Faith in Action: Understanding the Relationship between Faith and Practice for Evangelical Humanitarian Organisations
Abstract
The increased interest in and willingness to consider the role of religious actors, ideas and practices in the IR discipline is a promising development of contemporary scholarship. Within the study of humanitarianism in particular, attention to the range of ways in which religion infuses action and meaning in the global space has raised important questions about how best to go about answering the questions of when and how these religious factors matter. However, the slow pace at which the field is moving away from secular framings of humanitarianism means that religious actors are still largely under-conceptualised, and poorly understood.
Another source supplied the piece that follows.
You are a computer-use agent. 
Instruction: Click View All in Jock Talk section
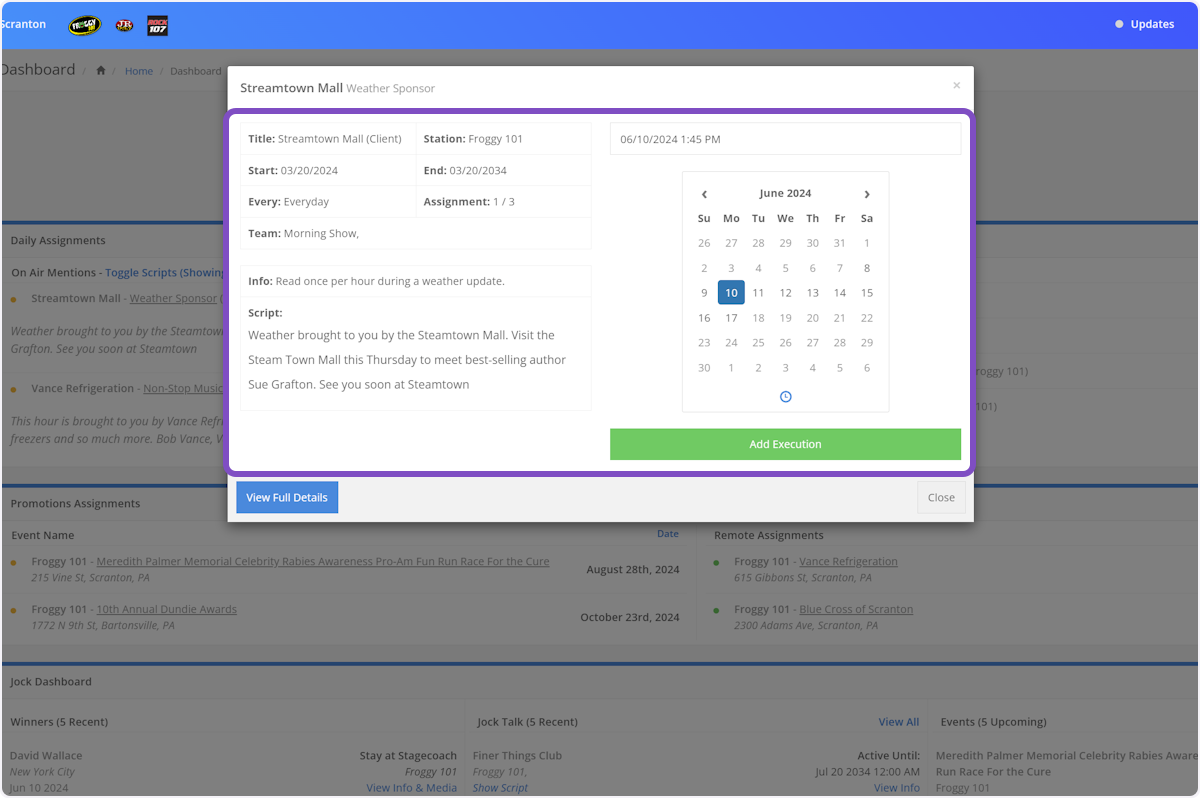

This disproportionately affects perceptions of religious actors that do not obviously resemble the mainstream aid community, such as evangelical Christian faith-based organisations (FBOs). Understanding the relationship between their religious identity and their humanitarian practices in a manner that does not reproduce such framings is an important research task to contribute to this field. This thesis seeks to advance conceptualisation of this relationship by providing such a theoretical framework. It also contributes original empirical evidence through case studies to which this framework is applied. It explores the relationship between identity and practice by asking what role theological commitments play in guiding the humanitarian practices of evangelical Christian FBOs. It does so by examining three evangelical humanitarian agencies - World Vision, Samaritan's Purse, and Compassion International - as they engaged with two humanitarian disasters in the Asia Pacific region: the 2004 Indian Ocean tsunami in Aceh, Indonesia, and the 2008 Cyclone Nargis in the Ayeyarwady delta region in Myanmar.
It finds that their evangelical theological commitments play an important part in constructing an organisational identity and set of values for each agency, which then orients them towards certain styles of response. However, this understanding of the role of faith is incomplete without also considering the constitutive role of context in both giving the boundaries in which those beliefs can be expressed, and supplying important pressures, constraints, and demands that shape that expression. Their theological commitments created a framework of action for these evangelical FBOs that interacted constitutively with a prism of environmental factors in order to produce humanitarian practices that both reflected and diverged from the broader mainstream response, depending on circumstances. These findings highlight the importance of approaching religious organisations as complex and agentive actors, who adopt, reject or adapt to the pressures of the dynamic environments in which they work. It is an insight necessary not just for dealing with evangelical FBOs working in the humanitarian space, but in understanding religious actors across various sites of global politics.